Over two weeks after the CBN credited NIRSAL with N246, 523,120 as first tranche of the payment for onward remittance to farmers, who have been in earnest wait of the federal intervention fund, the system has kept them circumventing a circle of trainings, workshops and town hall meetings, which were out rightly unnecessary since the CBN had dotted the i’s and crossed the t’s before disbursement.
A CBN credit advice note dated 18th and 19th July with the reference no MDC1820000099/BNK reads “BNG RELEASE OF FUNDS FOR 1ST TRANCHE DISB IFO HOPE CONCEPT MAIZE FARMERS IN OGUN THRU NIRSAL UNDER ADP, DFD/ABP/GEN/INT/006/058 DD170718.”
The NIRSAL’s operational office in Abeokuta where the fund was transferred following mounting pressure by farmers was dragging feet to do the needful on the excuse that authoritative signal from its head office in Abuja was not giving the needed directive to take the next step of transferring the money to the appropriate account.
The implication of this risk-generating disposition of the NIRSAL is that the farmers will be endangered in a number of detrimental ways. They will lose out on the opportunity to grow under rain-fed condition and eventually expend huge cost on irrigation. They will likely be confronted by lower yield per hectare, compounded production cost, weakening of the potential for the loan repayment, all of which combine to puncture the confidence of off-takers in sourcing raw materials locally.
Before the CBN deemed the cooperative fit of accessing the N342 million, several background checks on the mechanisation status of the farmland, the bank verification numbers of individual farmers, the authenticity of the factory of the anchor that would off-take the produce were conducted to the satisfaction of disbursement standards. Upon approval of the group’s request, the group also fulfilled the payment of a requisite N16 million equity counterpart funding, which is 5 percent of the financing.
“The record of CBN has started counting from the day the fund is released. So if they are not releasing the fund to farmers for their use and keeping it with them, it is the farmers that will still have to pay the interest for those days lost. They say they want to help the farmers but they only come and take advantage of them and then it’s just a vicious circle,” said a source.

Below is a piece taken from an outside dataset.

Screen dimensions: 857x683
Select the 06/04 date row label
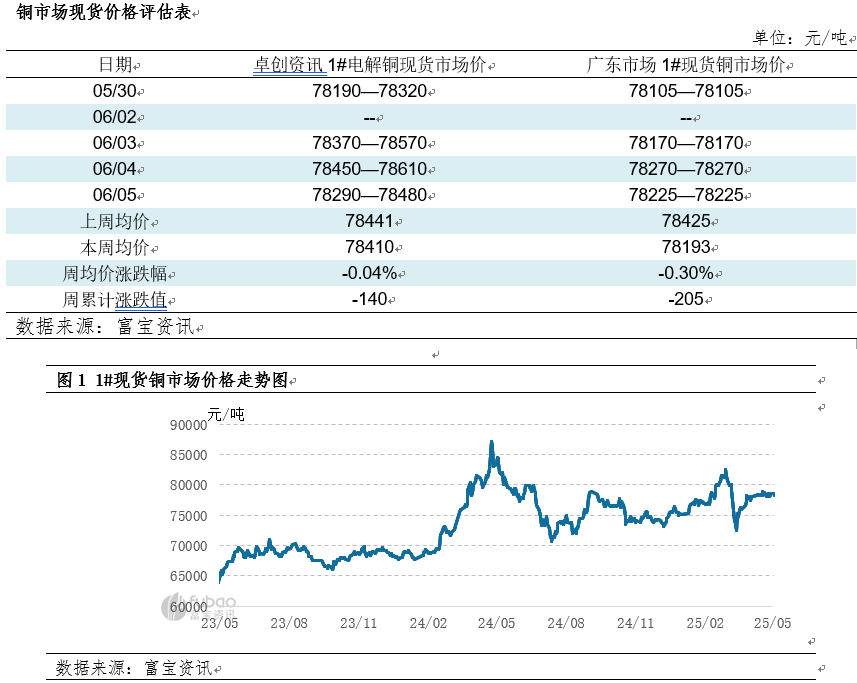click(x=114, y=169)
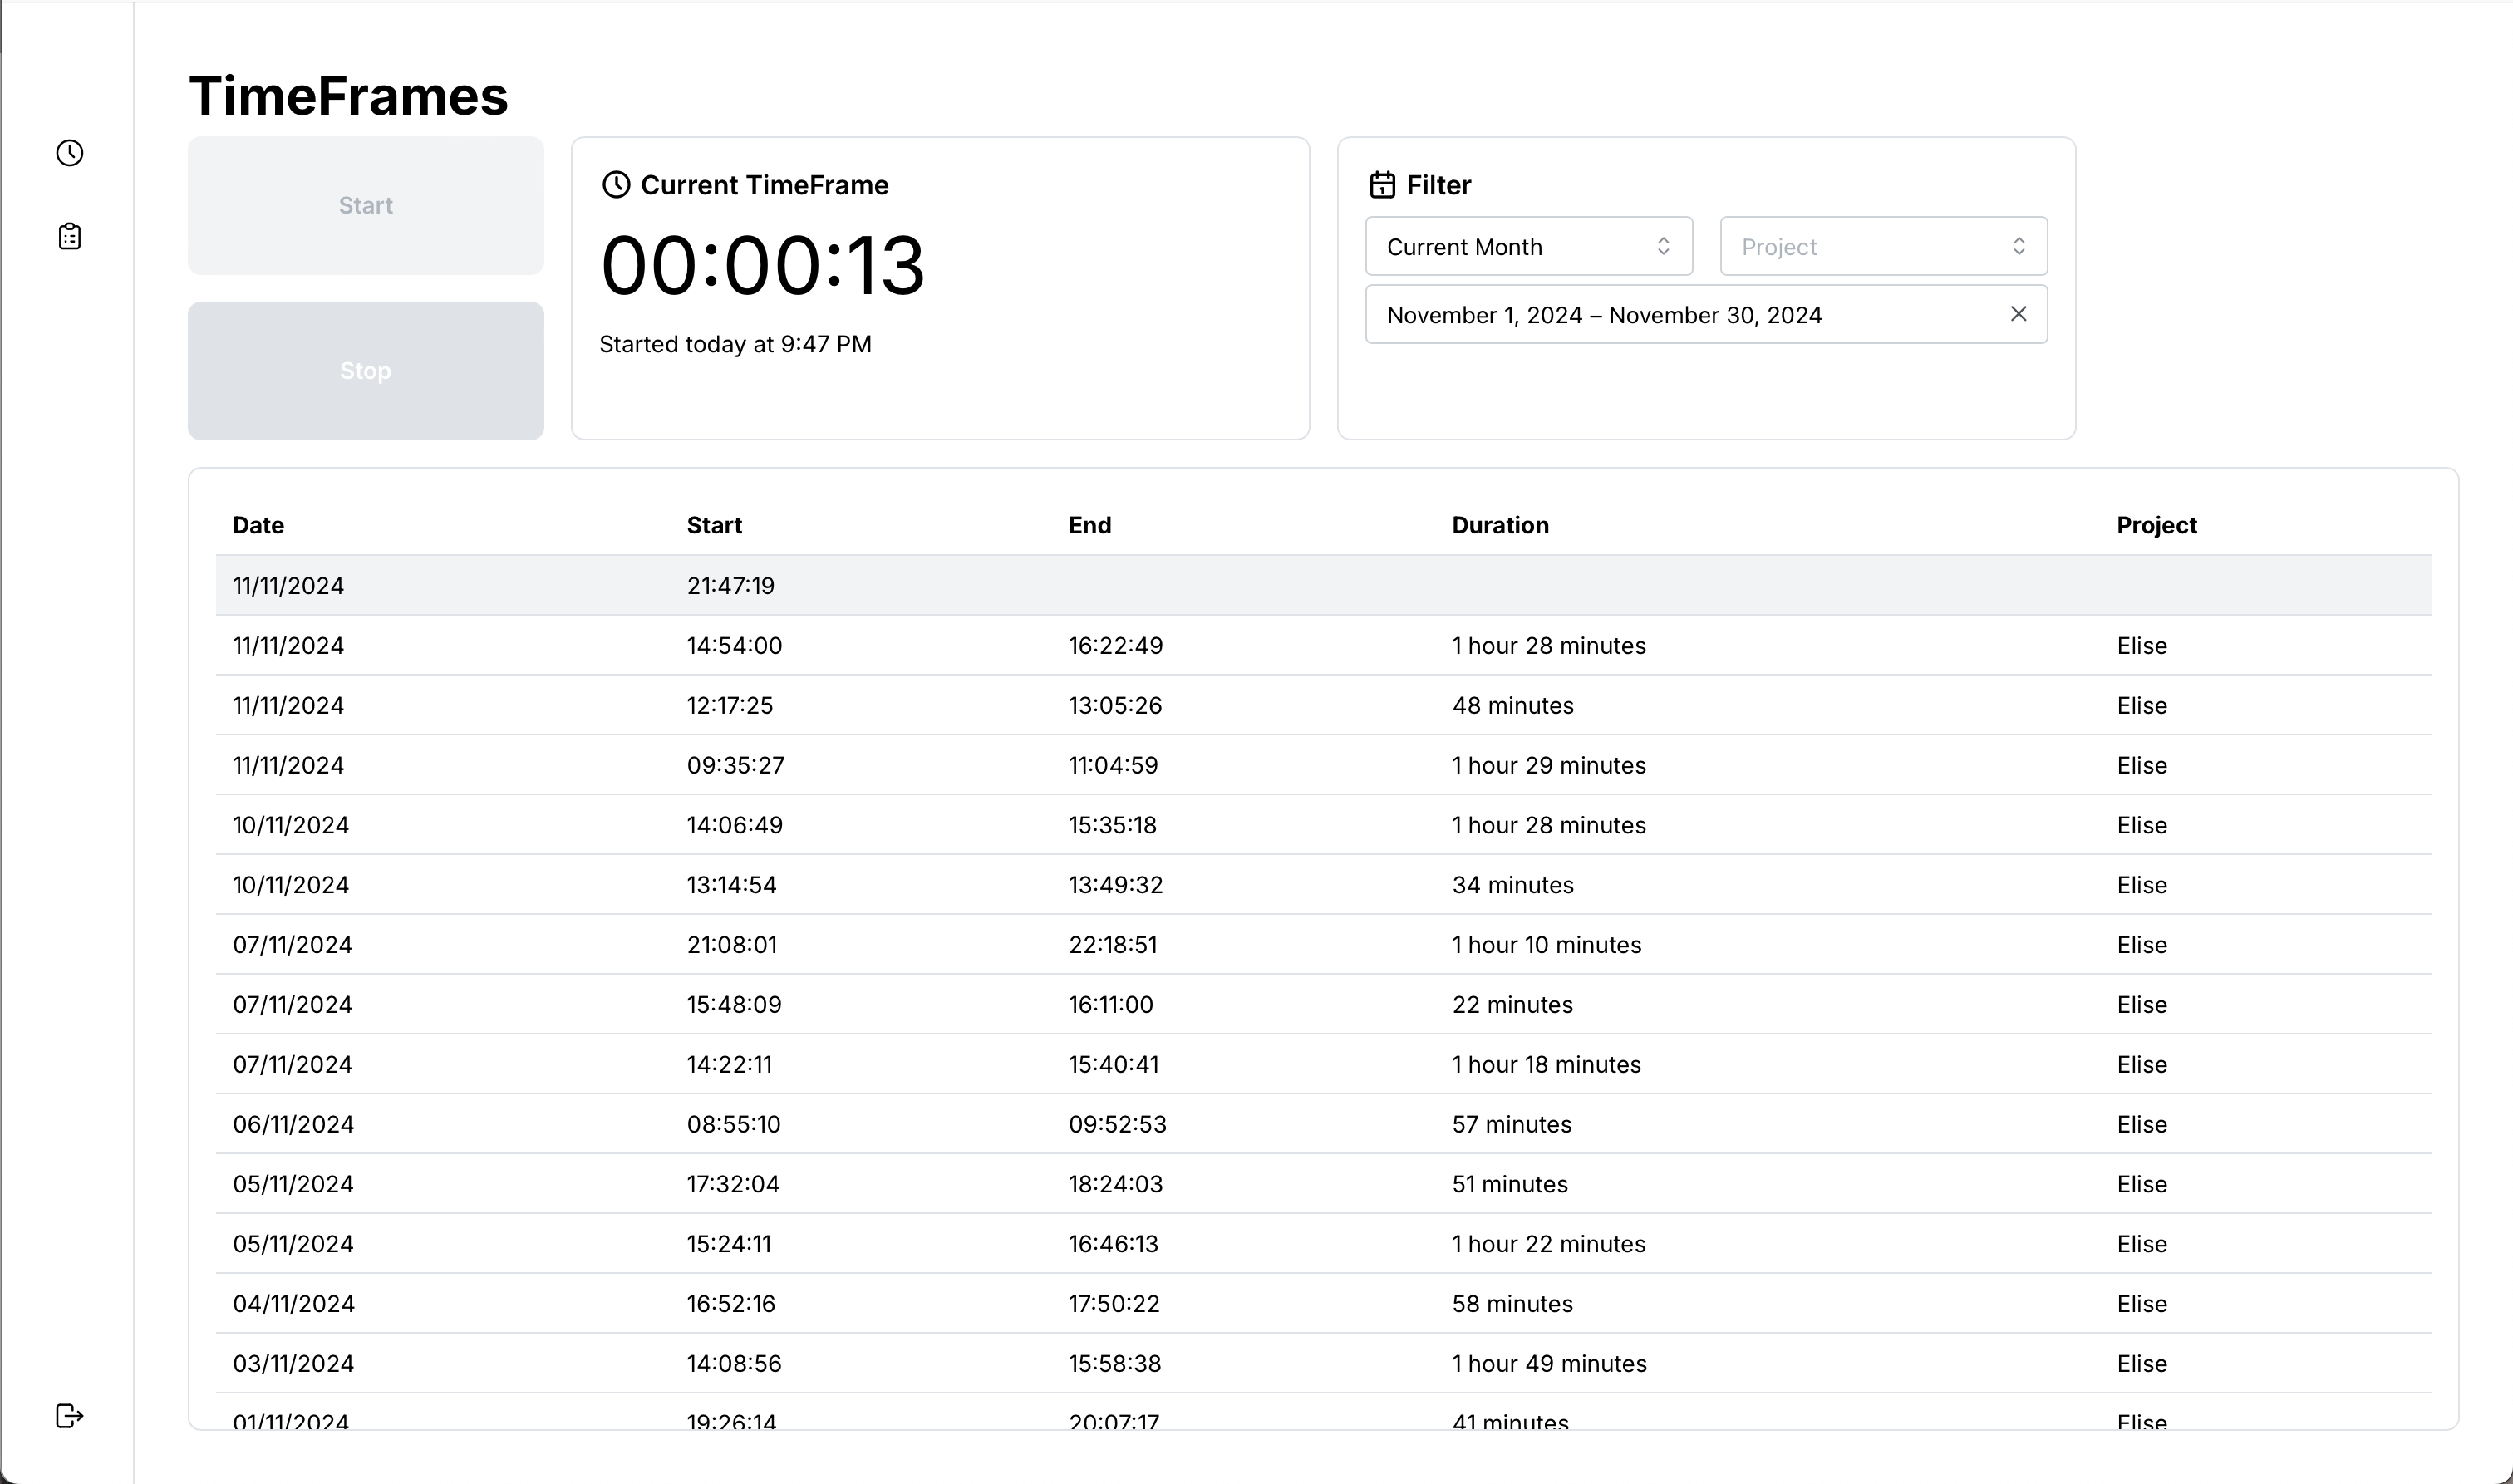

“We have done town-hall meetings. All those are conditions precedent. Town-hall meetings, farmers’ verification, BVN verification, land verification and even factory inspection of the person who is off-taking to be sure that he/she even has a factory. What NIRSAL is doing is just a waste of time. It is the CBN that is the head of the project management. So whatever they are doing now and are not bringing CBN in just shows that they are doing what is not right because everything has been met. If they were not met, the CBN will not release the fund.
“These people have a cooperative structure already and it’s a self-governing organization. By now they should be applying pesticides and herbicide on the farm. The off-takers are also monitoring this project because there is a certain time that they are supposed to off-take. These big companies do planning for their procurement and if the maize does not get out at the time they had planned, they will have to buy in the open market, which damages their confidence about the cooperative,” the source added.

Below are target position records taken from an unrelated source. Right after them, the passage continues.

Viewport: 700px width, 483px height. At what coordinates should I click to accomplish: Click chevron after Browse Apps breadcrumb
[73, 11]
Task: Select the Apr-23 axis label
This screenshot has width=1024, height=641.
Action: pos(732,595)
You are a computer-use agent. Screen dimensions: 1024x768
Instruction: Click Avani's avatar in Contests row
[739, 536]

Maize is a food crop that takes 90 to 100 days to mature from the day of planting depending on the varieties and these should fall within the raining seasons. The farmers have completed their land clearing procedure early and are waiting for NIRSAL to lift its butt off the money.
Meanwhile, business a.m. also found out that the southwest region is not the only region suffering from this anomaly of NIRSAL as the case of withholding of a N1 billion intervention fund was recorded in Owerri, Imo State and another in Delta State. It appears an unwritten rule by which the system operates, which is absolutely counter-productive to development of the agriculture sector.

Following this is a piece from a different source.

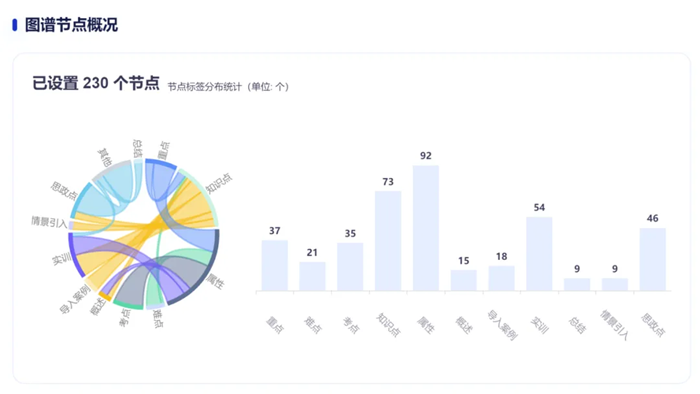Select the 思政点 blue arc segment
This screenshot has height=394, width=700.
coord(78,196)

From the late turn of event, farmers are apprehensive that the withholding might linger and outpace remedy.
NIRSAL, an offshoot of CBN, meant to de-risk bank lending to agricultural projects, came on board during the tenure of Sanusi Lamido Sanusi as the CBN governor. Both Sanusi and Akinwumi Adesina (the current AfDB president) helped establish the NIRSAL shortly before the latter was appointed the minister of agriculture in Nigeria. NIRSAL was moved out of CBN, given a distinct status and got a chief executive officer to direct its affairs.